Gonçalves considera um pouco otimistas demais as previsões mais frequentes no mercado, que colocam o crescimento no próximo ano numa faixa entre 3,5% e até mesmo 4,5%. “Não vai ser isso. Acho que vai ser menos, qualquer coisa em torno de 2,5%, porque haverá esse ‘carregamento’ para o começo de 2021 de uma queda na renda das famílias”, aponta o economista. “Não tem jeito. Cai a renda das famílias, o consumo cai”. Daí em diante, tem-se uma reação em cadeia, que o menor consumo pelas famílias leva a uma redução das vendas, o que produz menor geração de caixa para as empresas, o que leva a uma redução na produção, menor capacidade de geração de empregos e, portanto, possibilidades reduzidas de um crescimento mais intenso.

Balanço

· “O Brasil entrou nessa pandemia mais informal, com mais desemprego, menos condições fiscais e com baixo crescimento”, considera Sílvia Matos. No primeiro trimestre deste ano, a Pesquisa Nacional por Amostra de Domicílio Contínua (PNADC) registrava 43,793 milhões de informais no País, considerando trabalhadores sem carteira, por conta própria e aqueles que trabalhavam para as famílias sem remuneração. Isso correspondia a 43,48% do total de pessoas ocupadas.

· Esse número ajuda a entender porque o tamanho do auxílio anunciado aos informais e às empresas atingiu 12,0% do PIB, muito próximo do que os países mais desenvolvidos gastaram. Na conta brasileira, estão incluídas as despesas com saúde durante a pandemia, que foram também proporcionalmente elevadas no Brasil muito provavelmente pela descoordenação do governo federal no enfrentamento da crise sanitária, o que favoreceu a multiplicação dos casos de infecção e de mortes.

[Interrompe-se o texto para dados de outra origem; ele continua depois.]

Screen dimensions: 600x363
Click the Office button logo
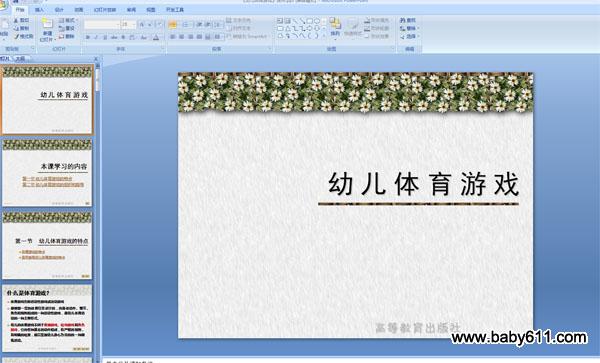click(3, 5)
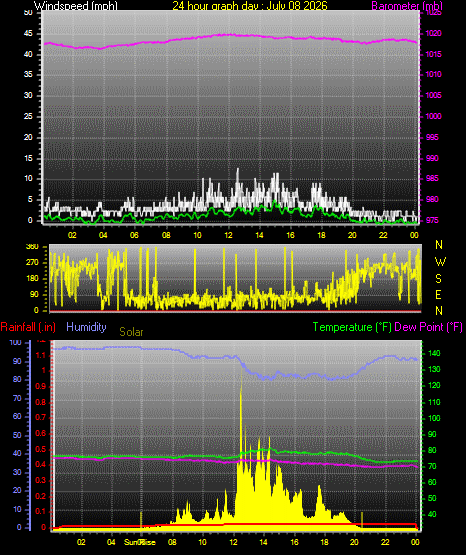This screenshot has height=555, width=466.
Task: Select the Temperature (°F) legend label
Action: coord(352,327)
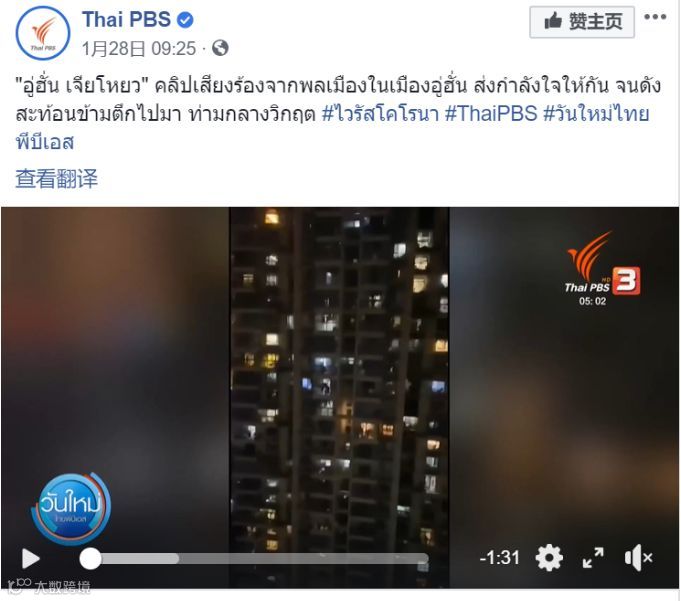This screenshot has width=681, height=601.
Task: Open the Thai PBS page name link
Action: [x=126, y=20]
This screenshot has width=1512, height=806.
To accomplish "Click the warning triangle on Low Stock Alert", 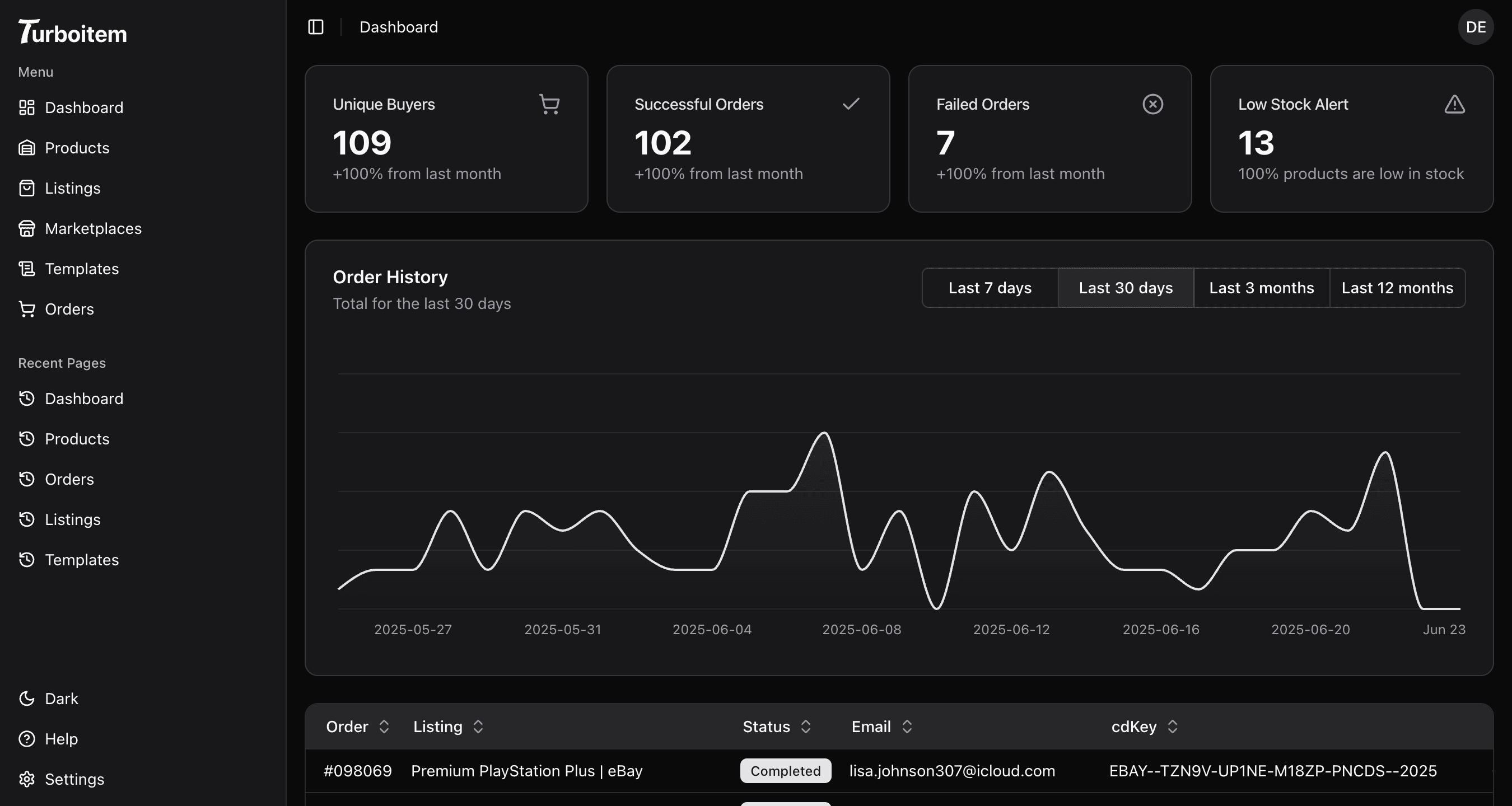I will 1454,104.
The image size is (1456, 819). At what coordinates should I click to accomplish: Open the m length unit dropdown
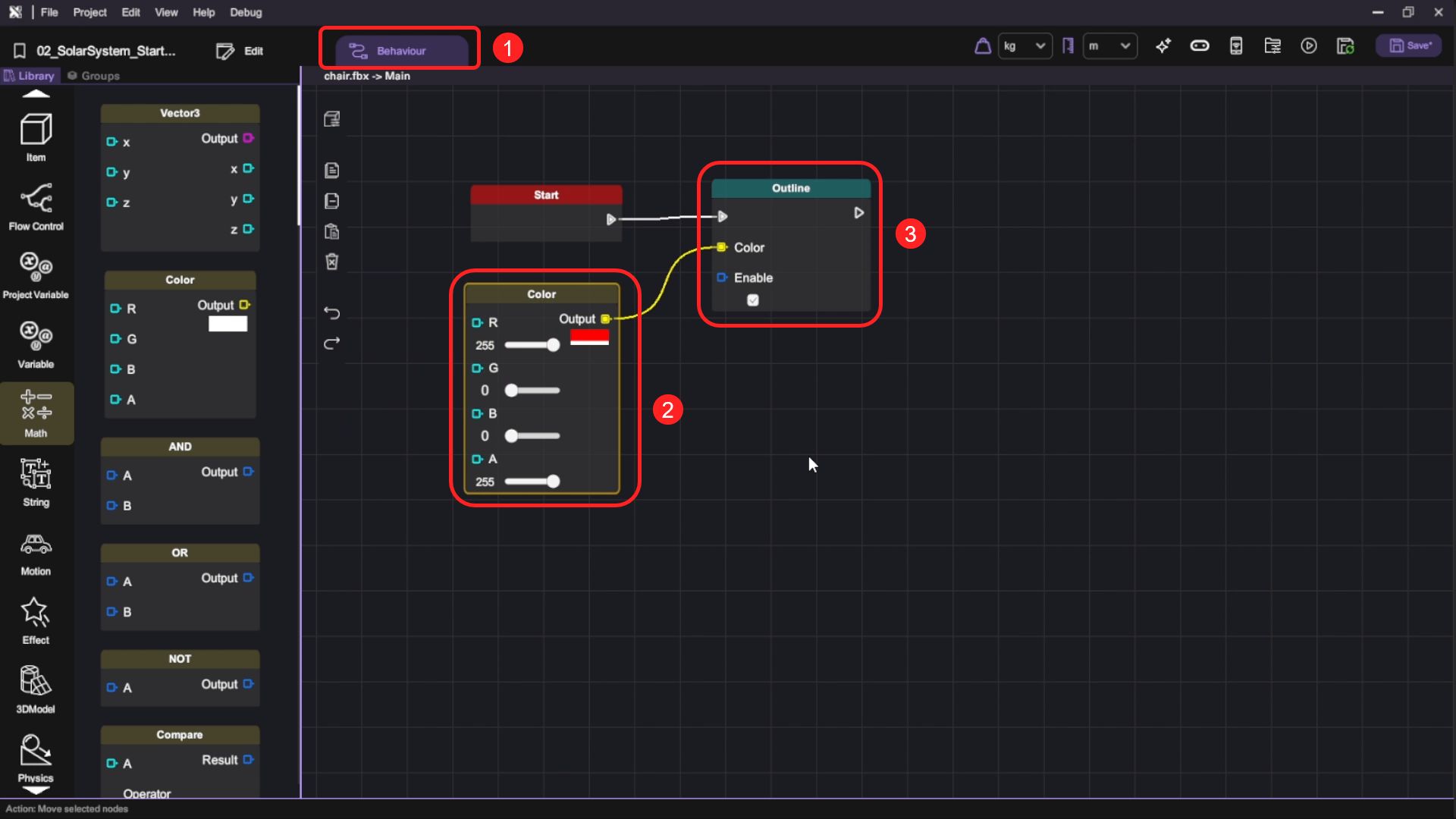(1109, 46)
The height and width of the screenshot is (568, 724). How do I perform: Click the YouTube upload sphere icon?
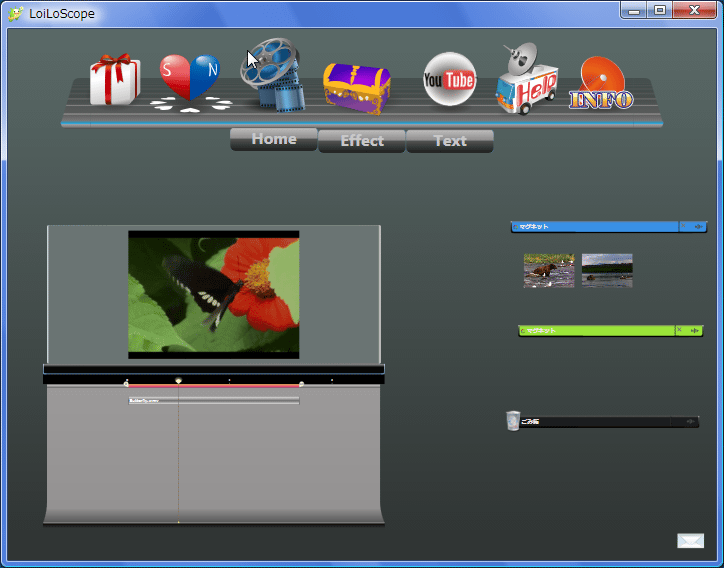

· O número de informais havia desabado para 37,587 milhões no trimestre encerrado em julho último, numa redução de 6,206 milhões de pessoas (-14,2%) desde o primeiro trimestre do ano. O número total de ocupações no mesmo intervalo caiu 11,1%, com fechamento de 10,196 milhões de empregos, reduzidos para 82,027 milhões no trimestre maio a julho (o mais baixo da série histórica). Ou seja, a 10 empregos perdidos pelo País, em torno de seis eram ocupados por informais, sem direitos trabalhistas e sem qualquer proteção social.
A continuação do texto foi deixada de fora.